Я перегнулся через борт и соскользнул в шлюпку. Меня подхватил Нож и сразу же отпихнул в сторону, чтобы не болтался под ногами. Шлюпка покачивалась на волне и с шорохом терлась о «Касатку». Я нагнулся к воде, зачерпнул полные ладони и умылся, прогоняя остатки сна. Любопытная рыбья мелюзга, тучей крутившаяся у поверхности, шарахнулась в разные стороны, отсвечивая блестящими боками. Я отер лицо рукавом рубахи, на губах остался горько-соленый привкус морской воды.
На шлюпку стали передавать оружие: самострелы и болты к ним.
— Даль!
Я поднял голову. Надо мной нависал кормчий, сжимая в лапище мой нож вместе с поясом.
— Лови! — сказал он и швырнул мне нож.
Я перехватил его на лету, пояс обвил предплечье, царапнув пряжкой холстину рубахи.
— Спасибо, Сова, — поблагодарил я.
Кормчий махнул и исчез за бортом. Я сосчитал самострелы, сложенные на днище, — один из них предназначался мне; выбрал тот, который был полегче, и взвел. Теперь оставалось приладить тяжелый болт и отпустить тетиву. Я подтянул к себе коробку с болтами и зарядил самострел.
В шлюпке все уже были по местам, ждали только капитана. Ожерелье появился последним и занял место на корме. Он одел легкую кирасу, шлема не было, медный браслет на шее тускло отсвечивал красным. Ожерелье упер ножны меча в сапог и скомандовал:
— Пошли.
От борта оттолкнулись руками, чтобы не сломать весла. Из-за корпуса «Касатки» выскочила вторая шлюпка, ведомая Три Ножа. На ней, вставши на колено, четыре лучника держали наготове луки. Самострел, конечно же, бьет сильнее, и урону от него больше, но в меткости с луком на нем мало кто потягаться может.

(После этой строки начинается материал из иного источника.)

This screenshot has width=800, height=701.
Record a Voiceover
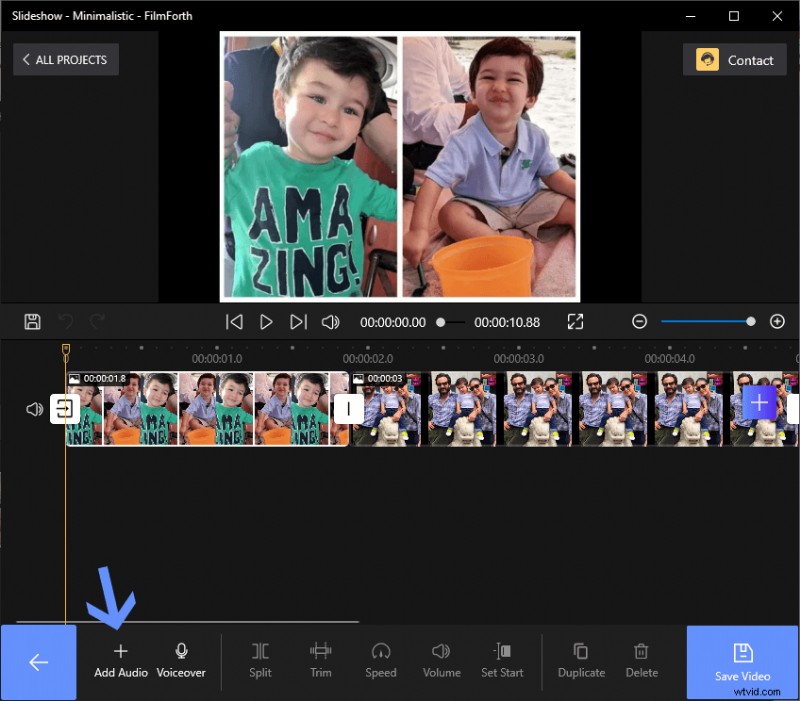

— Держаться поправо и чуть назад, — приказал Ожерелье.
6
Киль шлюпки с громким шипением пробороздил мокрый песок. Я вцепился в банку, чтобы не вылететь от толчка. Вторая шлюпка подошла чуть раньше нас. Четыре лучника, положив пальцы на тетиву, ожидали, пока гребцы оттащат ее от воды. Три Ножа стоял рядом с лучниками, придерживая широкий тесак на боку. Бритая макушка баллистера не спеша покачивалась, а длинная косица на затылке шевелилась, как живая, — он осматривался. Я вылетел из шлюпки, сжимая ложе самострела запотевшими пальцами. Песок на пляже оказался раскаленным, жар чувствовался даже сквозь подошвы. Я вздернул самострел и навел его на толпу матросни с лодьи.

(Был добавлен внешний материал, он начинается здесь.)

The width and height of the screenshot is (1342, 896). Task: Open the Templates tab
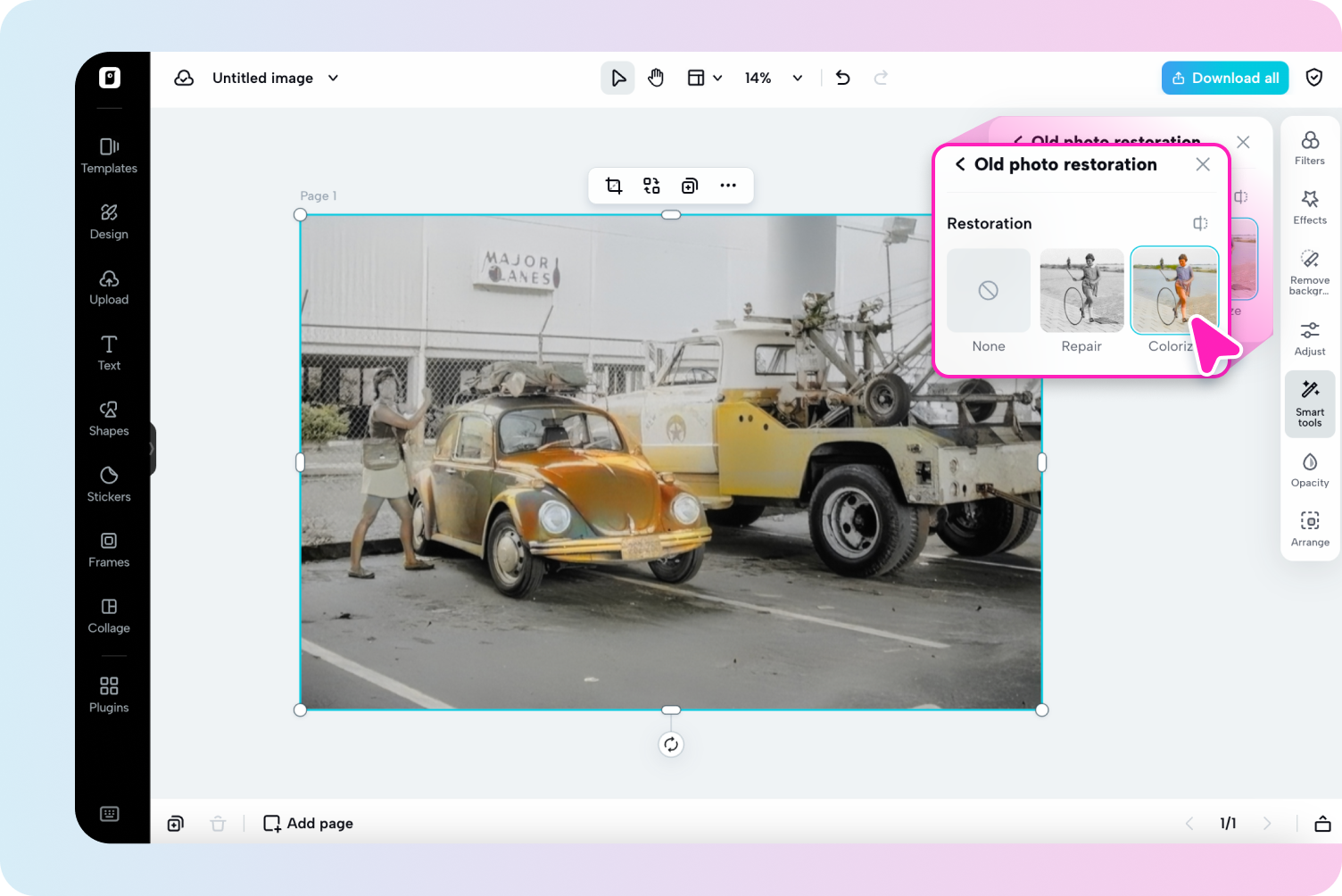(109, 155)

— Охолони, малыш, здесь все спокойно, — пробурчал Три Ножа, не оборачиваясь.
Иной раз выходки баллистера заставляют поразмыслить, а не маг ли он сам. Я подошел к Три Ножа и встал с ним рядом, он положил руку мне на плечо. Я присвистнул: матросов с лодьи было много: человек сорок-пятьдесят, не меньше. Они стояли поодаль, и их лица отнюдь не светились радостью встречи. А мне их рож и видеть было необязательно, и так чуял, что только лязгнешь ножом невпопад — и пойдет потеха с красными ручьями. За нашими спинами зашуршал песок — это Ожерелье.